An implication of both the consideration of the corporate perspective on engagement, and a broader definition of value, is the reconsideration of how engagement success is defined.
Companies, like investors, consider the success or failure of a particular engagement in relation to specific criteria that reflects their own goals and interests. This criteria may be related to their own organisation (corporate-centric criteria), or to the investor that engages them (investor-centric criteria).
Hence, following and extending the logic of the three dynamics of value creation presented earlier, we can identify:
- A communicative dimension of success that corresponds to information exchange;
- A knowledge-based dimension of success that reflects the learning opportunities engagement enables;
- A political dimension of success that points to transformation of behaviour obtained through the relationship-building activities of actors involved in engagement.
Table 2 maps these dimensions of success while considering their focus (i.e. corporate centric vs. investor centric) for both corporations and investors. The table sheds light on important differences between corporate and investor perceptions of what makes engagement successful.
Indeed, Table 2 suggests that the communicative dimensions of success only constitute one of the avenues used by actors to gauge engagement success. Some interviewees consider that success is simply “when investors are happy with the answer”, and regard a situation where engagement does not take place as successful, because “all the required ESG information is already externally communicated”. Ironically, one interviewee commented that success could be defined as “when investors are satisfied with the answer and do not come back with questions”. Such answers justify the fear that some corporations approach ESG engagement as a box-ticking exercise (VBDO, 2014).
Yet, these concerns cut both ways. Several corporate interviewees said that some investors were not necessarily interested in their business model and process, but just wanted to check their internal framework to demonstrate that they had completed their due diligence. On the investor side, this potentially superficial dynamic consists of getting answers to specific questions, without trying to learn much more through the engagement process. Such an approach is unlikely to improve stewardship and deliver robust accountability to beneficiaries or clients.
Furthermore, our research suggests that engagement provides learning opportunities beyond enhanced communication, which in turn suggests that a broader definition of engagement success is needed.

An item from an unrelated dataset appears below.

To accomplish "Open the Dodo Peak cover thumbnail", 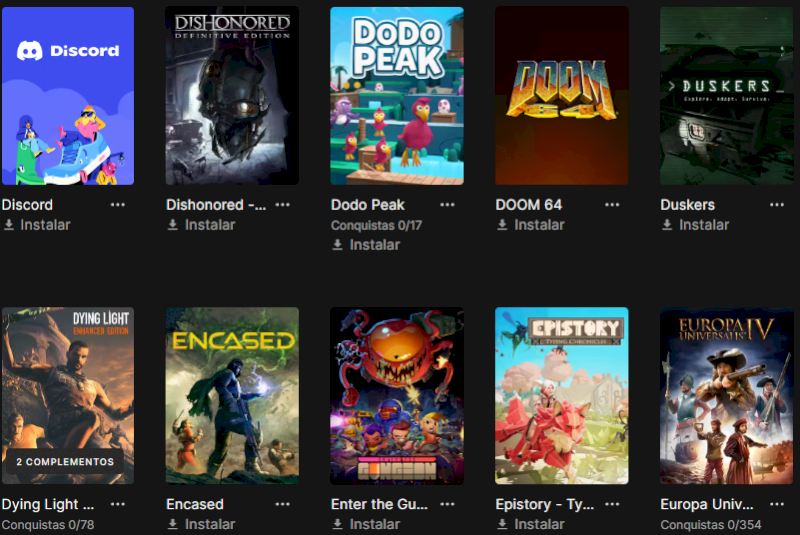I will (x=397, y=95).
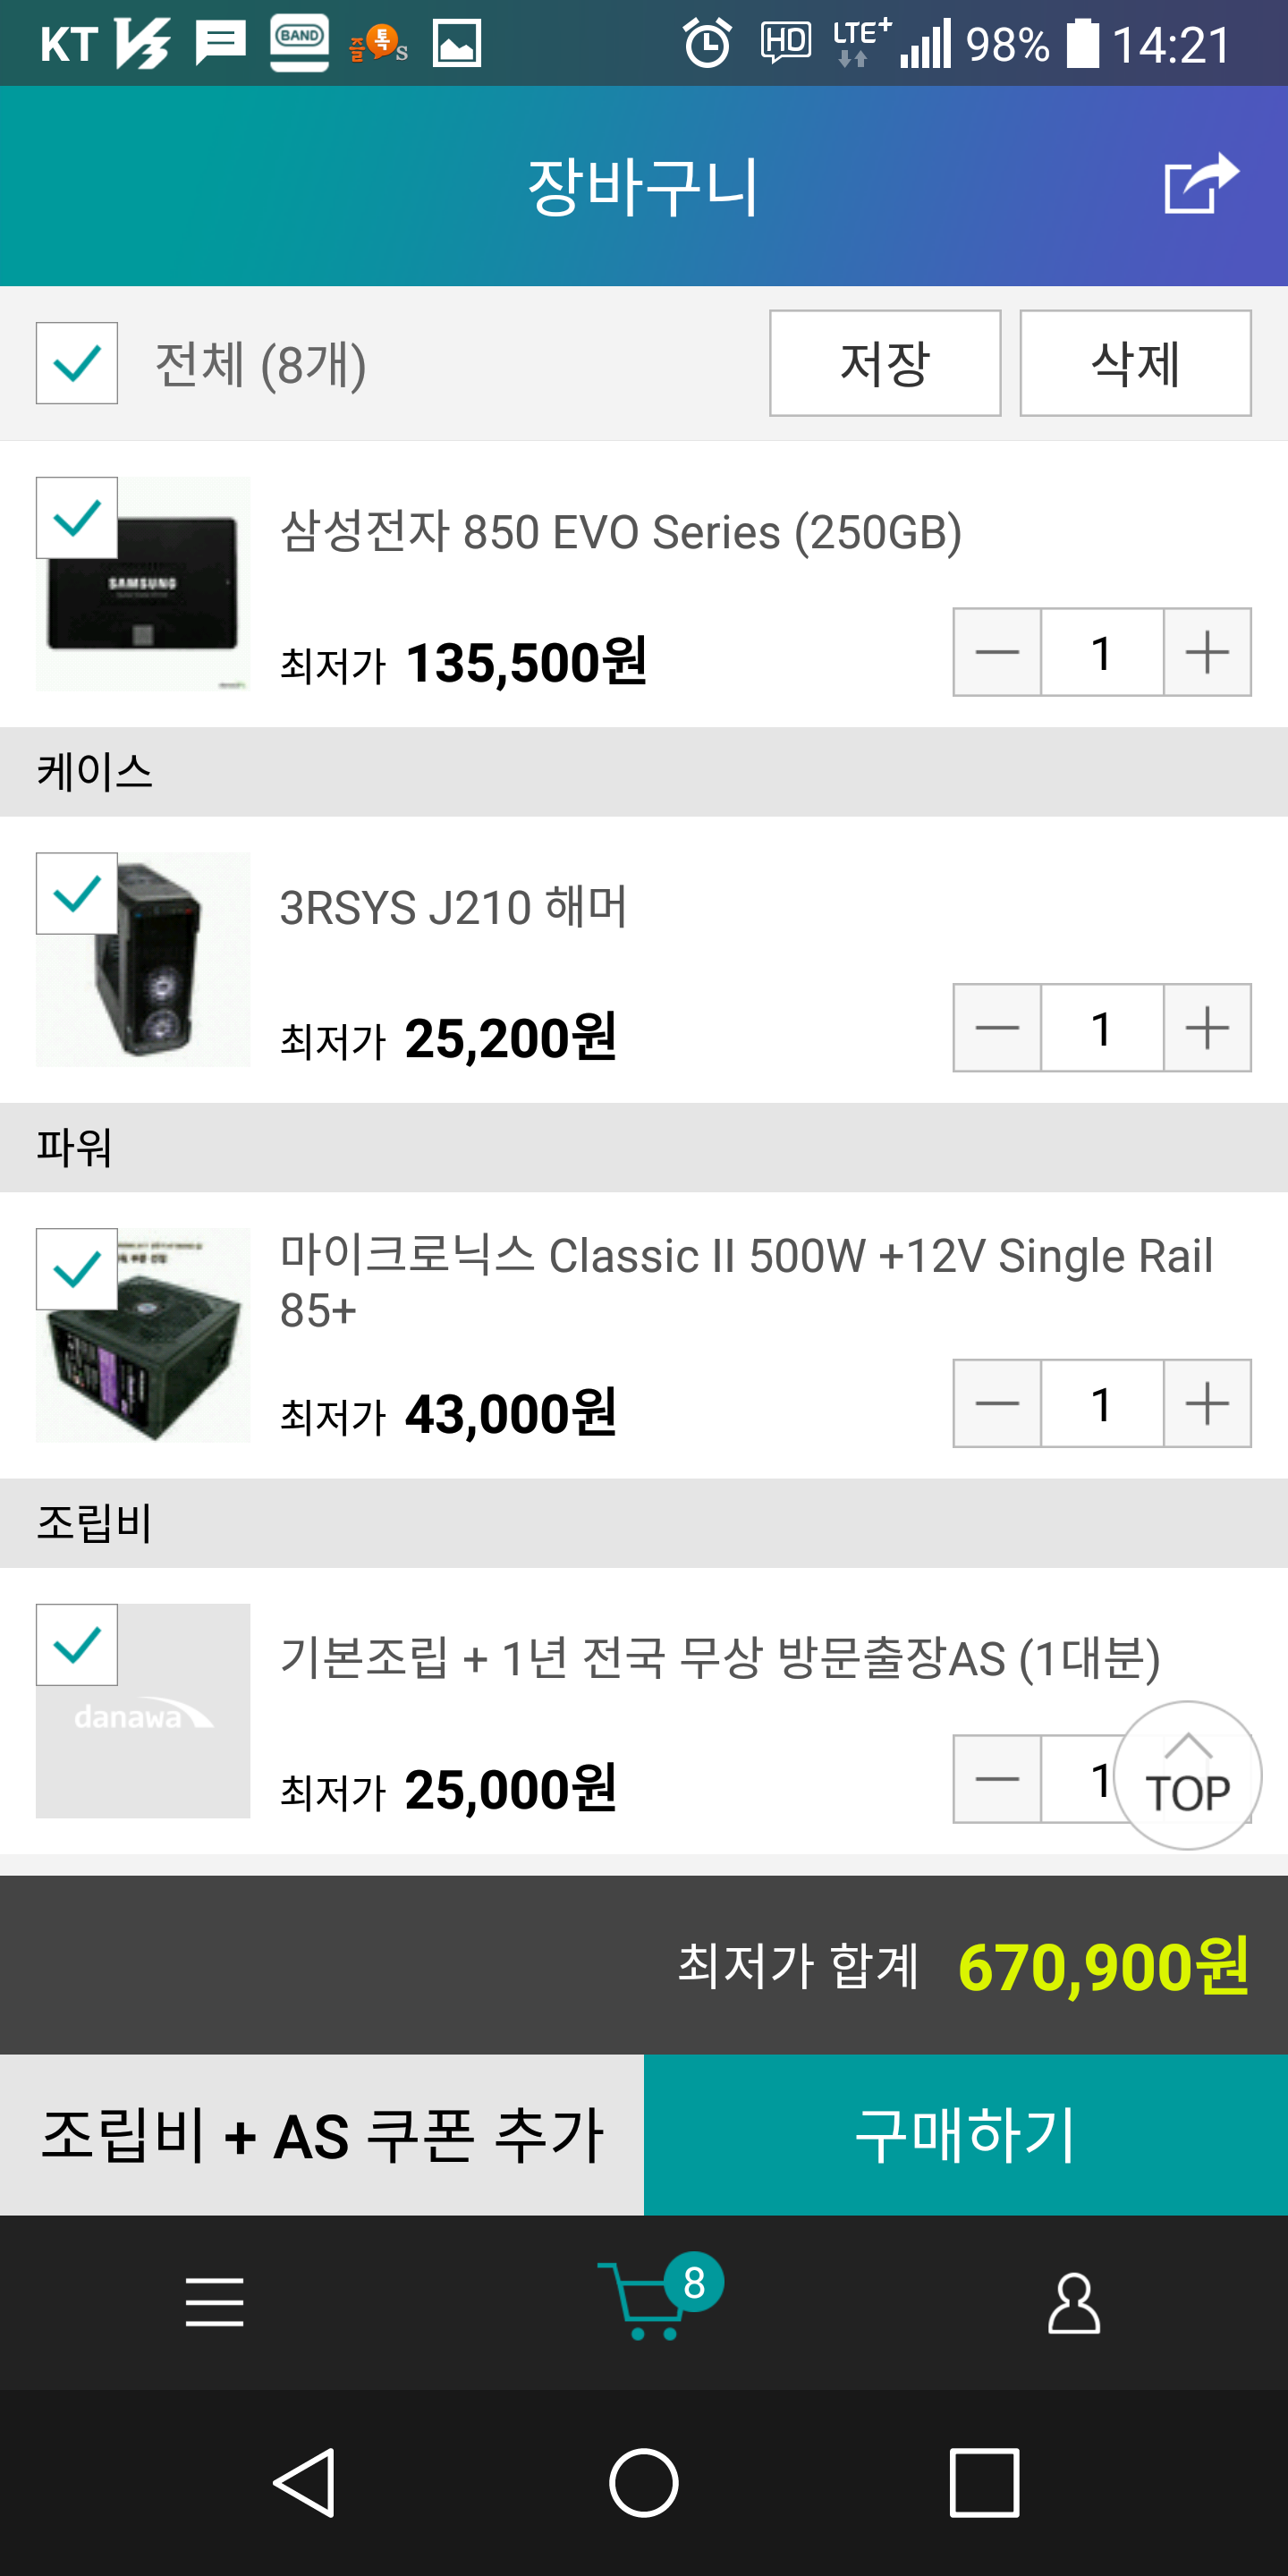Increase quantity of Samsung 850 EVO
This screenshot has height=2576, width=1288.
1207,652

Strikingly, investors and corporate interviewees alike tend to regard a successful engagement as one in which they have “learned something new”, that can help them to advance, for example, their practice of engagement (investor side), the management of ESG issues (corporate side), or their knowledge of an ESG issue associated with a specific controversy or industry (both sides).
More interestingly, our results reveal that the improved knowledge of the corporate context that is often mentioned by investors as an important criteria of successful engagement (see, for example, O’Sullivan & Gond, 2016), relates directly to the possibility of developing a genuine two-way discussion about the ESG issues at stake.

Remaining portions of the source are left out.